Sin embargo, este desarrollo prodigioso nos va “salvando” sólo de algunos males y de manera limitada. Ahora precisamente que disfrutamos cada vez más del progreso humano, empezamos a percibir mejor que no podemos darnos a nosotros mismos todo lo que anhelamos y buscamos.
¿Quién nos salvará del envejecimiento, de la muerte inevitable o del poder extraño del mal? No nos ha de sorprender que muchos comiencen a sentir la necesidad de algo que no es ni técnica ni ciencia ni doctrina ideológica. Como seres humanos nos resistimos a vivir encerrados para siempre en esta condición caduca y mortal; nos parece más una condena.
Con todo, no pocos cristianos viven hoy mirando exclusivamente a la tierra. Al parecer, no nos atrevemos a levantar la mirada más allá de lo inmediato de cada día. En esta fiesta cristiana de la Ascensión del Señor es bueno recordar unas palabras del gran científico y místico que fue Theilhard de Chardin: “Cristianos, a solo veinte siglos de la Ascensión, ¿qué habéis hecho de la esperanza cristiana?”.

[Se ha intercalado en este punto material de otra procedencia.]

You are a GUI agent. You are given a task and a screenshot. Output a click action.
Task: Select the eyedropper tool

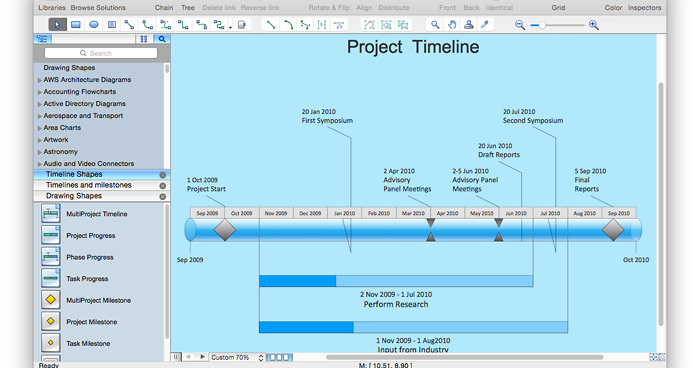[485, 25]
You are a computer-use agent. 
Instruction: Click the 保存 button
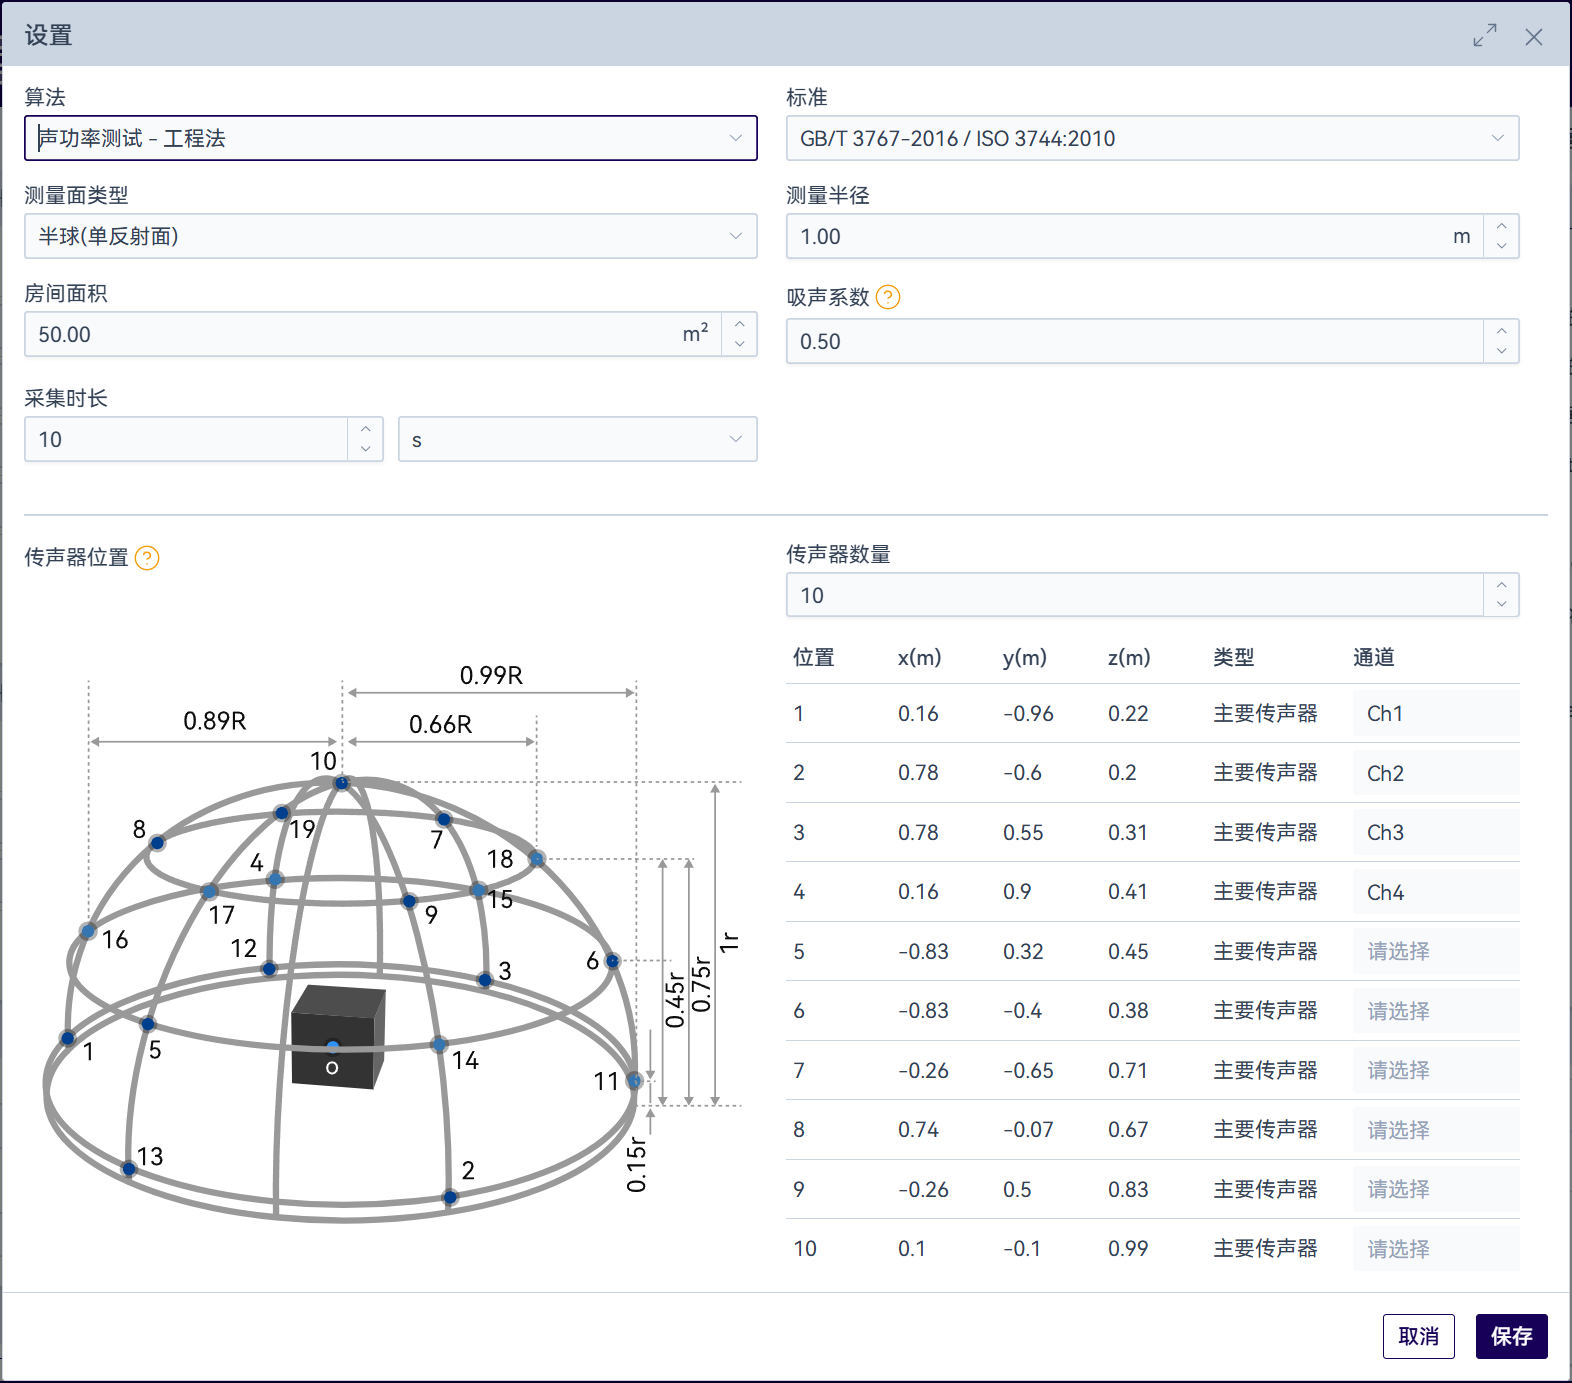pos(1511,1336)
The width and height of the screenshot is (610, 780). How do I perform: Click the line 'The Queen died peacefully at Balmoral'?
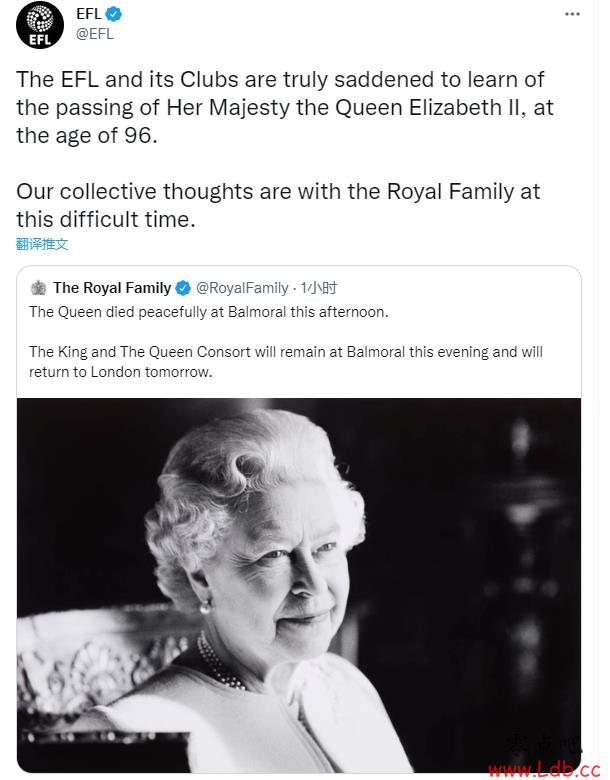click(208, 312)
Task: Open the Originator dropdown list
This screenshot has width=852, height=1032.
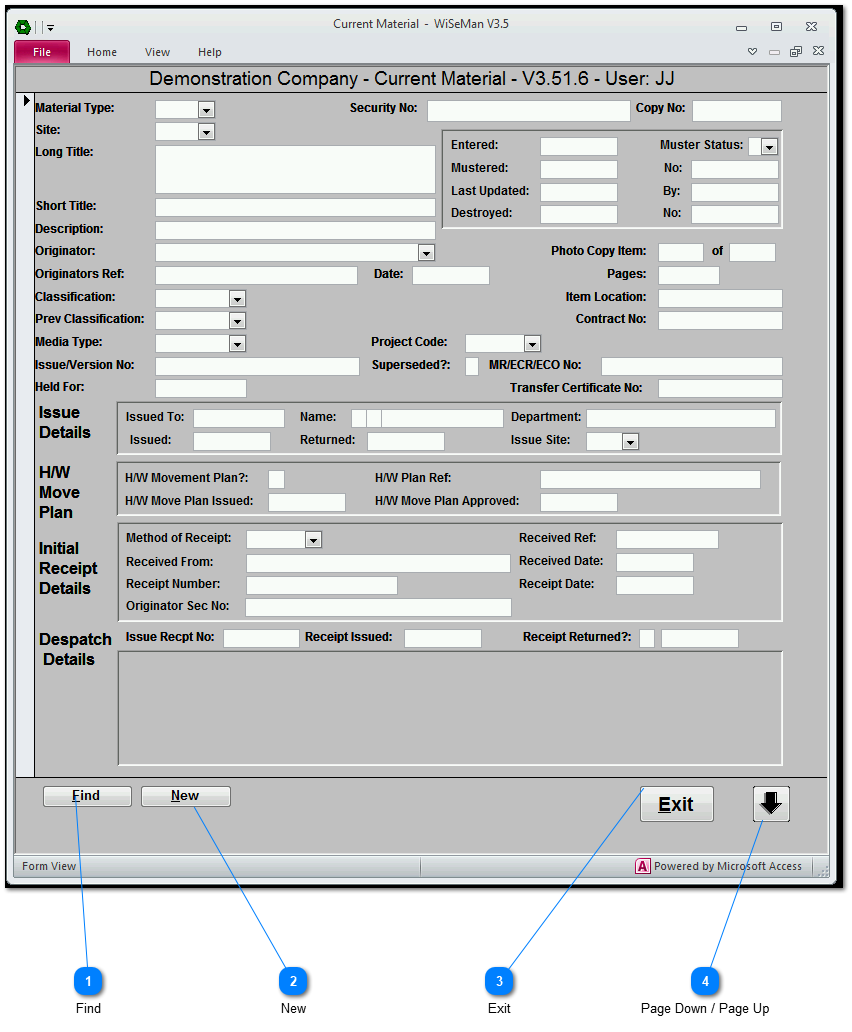Action: pyautogui.click(x=427, y=253)
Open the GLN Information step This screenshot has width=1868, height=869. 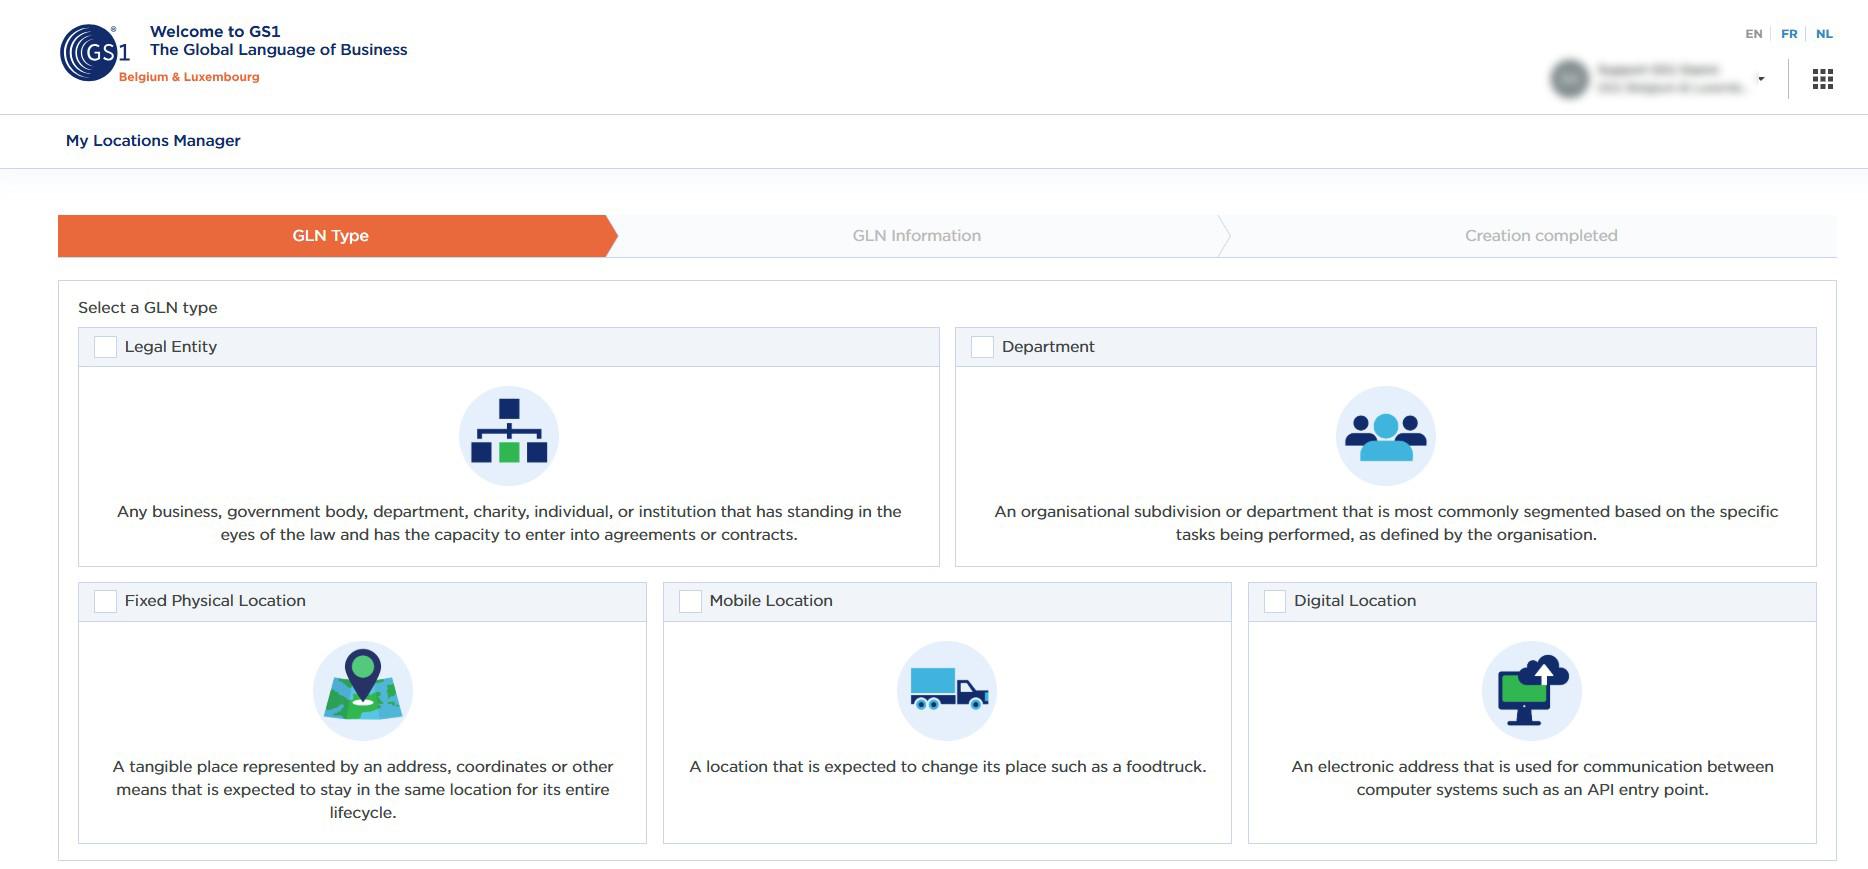coord(916,236)
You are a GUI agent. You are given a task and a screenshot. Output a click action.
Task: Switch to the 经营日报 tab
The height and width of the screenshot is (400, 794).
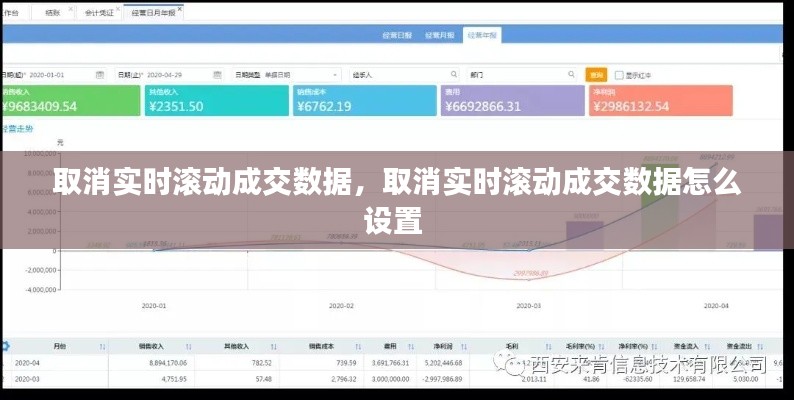(x=395, y=34)
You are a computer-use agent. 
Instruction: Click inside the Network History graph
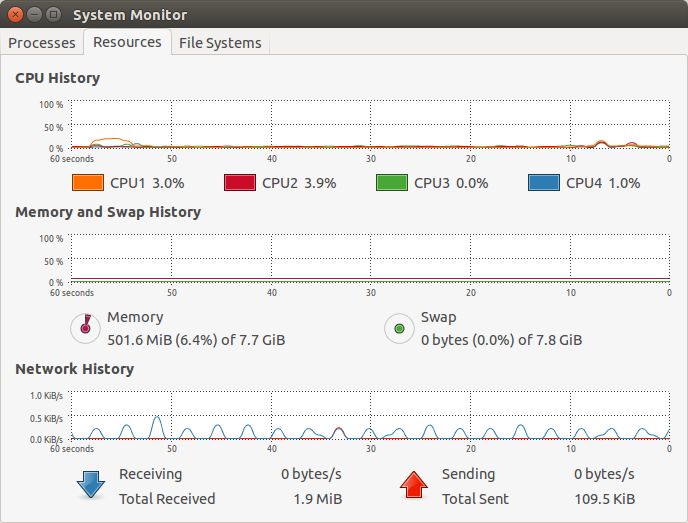coord(368,416)
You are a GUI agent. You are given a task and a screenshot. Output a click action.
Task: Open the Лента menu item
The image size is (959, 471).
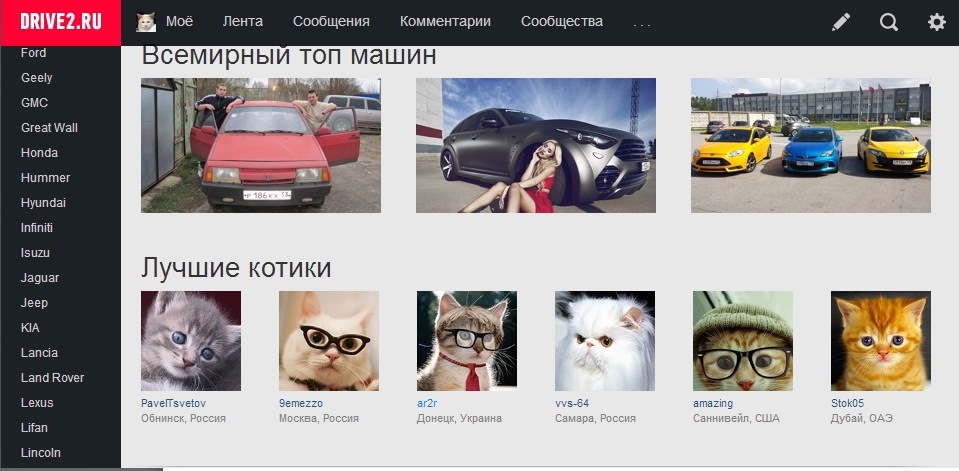click(x=243, y=21)
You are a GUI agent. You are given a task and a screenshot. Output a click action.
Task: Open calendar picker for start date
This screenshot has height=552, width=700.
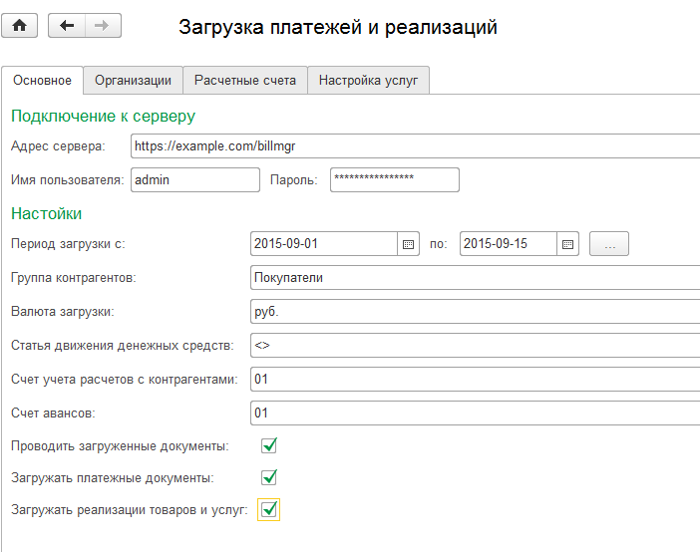(x=408, y=244)
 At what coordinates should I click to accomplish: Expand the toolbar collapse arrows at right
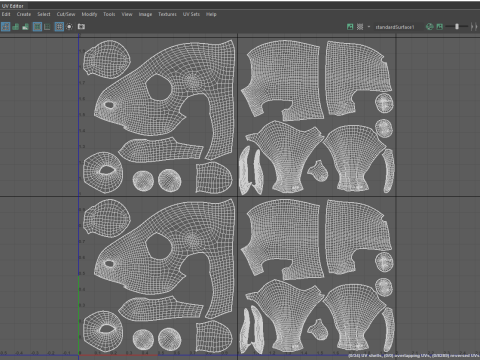[x=474, y=27]
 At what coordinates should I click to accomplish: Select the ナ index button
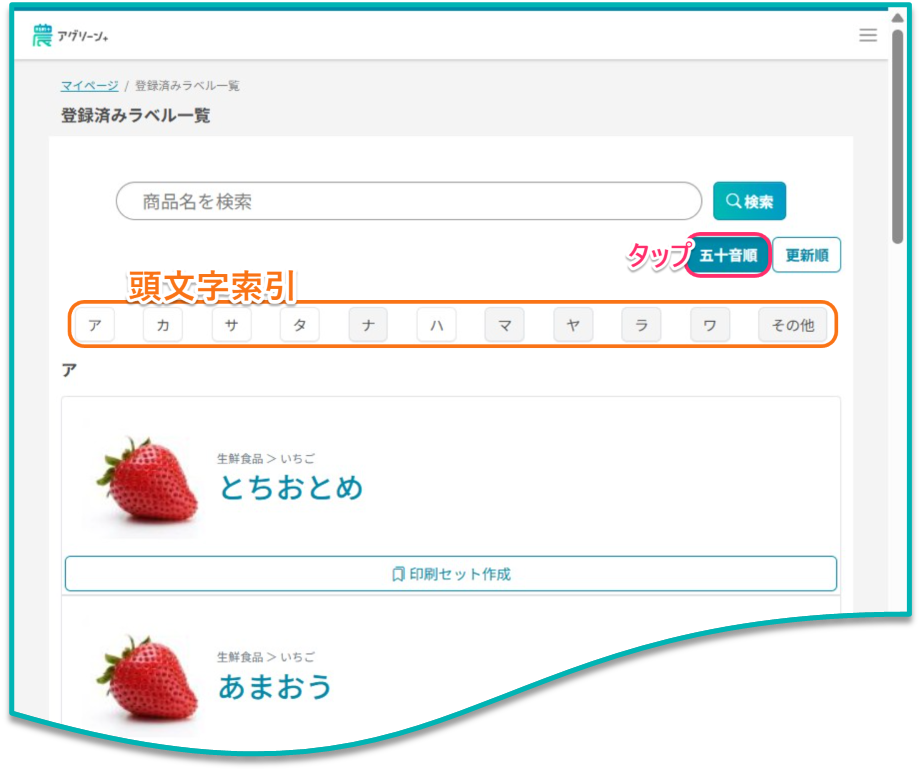[368, 325]
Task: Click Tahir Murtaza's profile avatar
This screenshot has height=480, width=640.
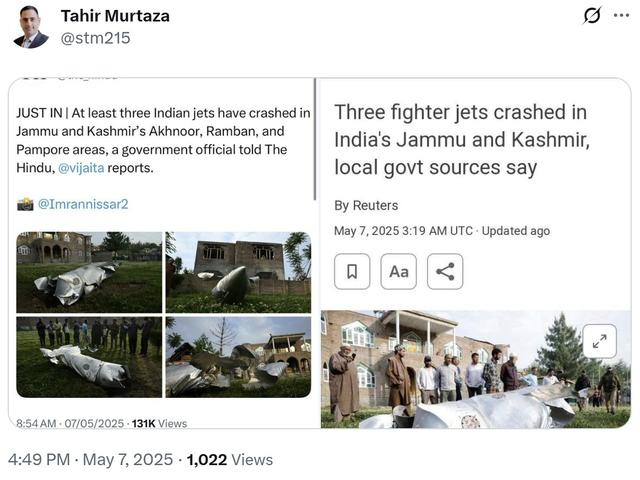Action: [x=31, y=26]
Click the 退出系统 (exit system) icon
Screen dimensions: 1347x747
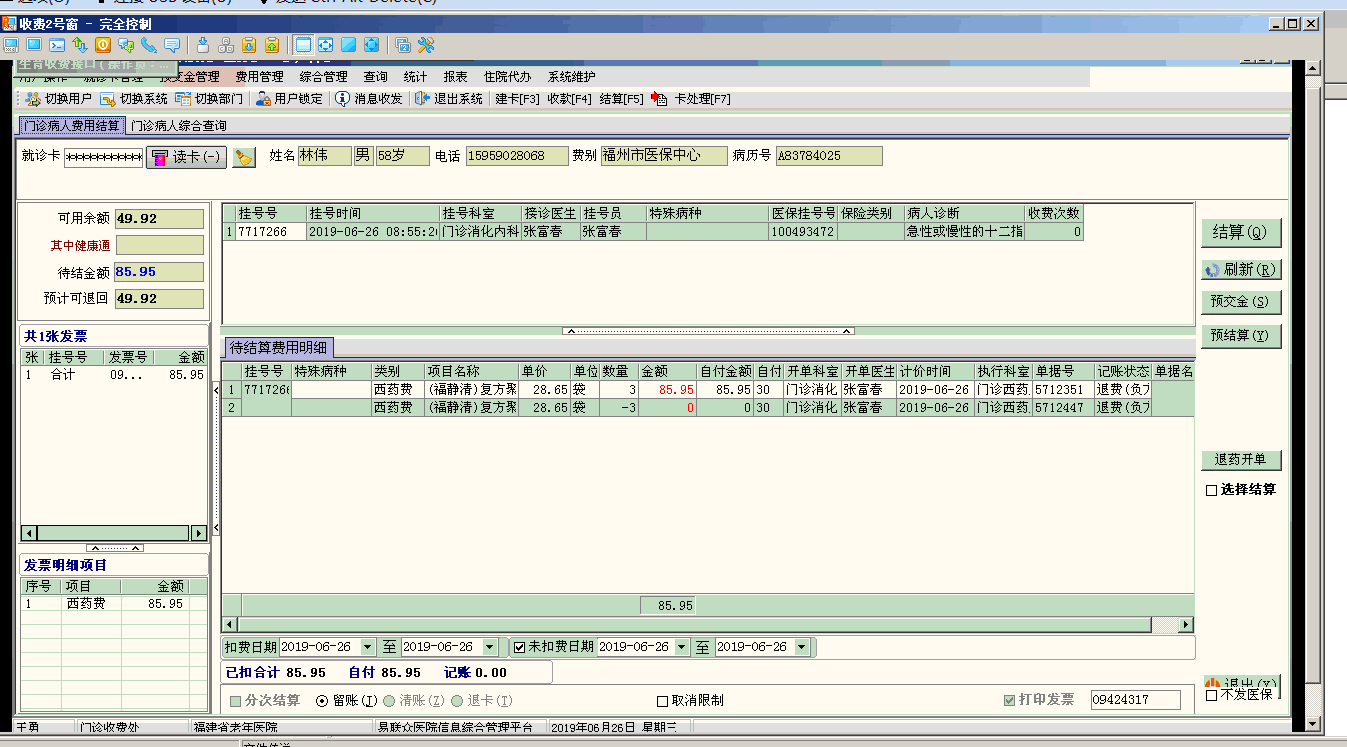click(422, 99)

En medio de interrogantes e incertidumbres, los seguidores de Jesús seguimos caminando por la vida, trabajados por una confianza y una convicción. Cuando parece que la vida se cierra o se extingue, Dios permanece. El misterio último de la realidad es un misterio de Bondad y de Amor. Dios es una Puerta abierta a la vida que nadie puede cerrar.
En la Ascensión del Señor percibimos a ese Dios no distinto ni distante de nosotros, Dios-con-nosotros, abajándose aún más, metiéndose dentro de nosotros mismos hasta hacerse Dios-en-nosotros.
Sí, ahora y definitivamente por Jesús, el resucitado, nuestro destino y el de Dios están indisolublemente unidos. Nuestra esperanza, la esperanza cristiana, tiene sentido y razón.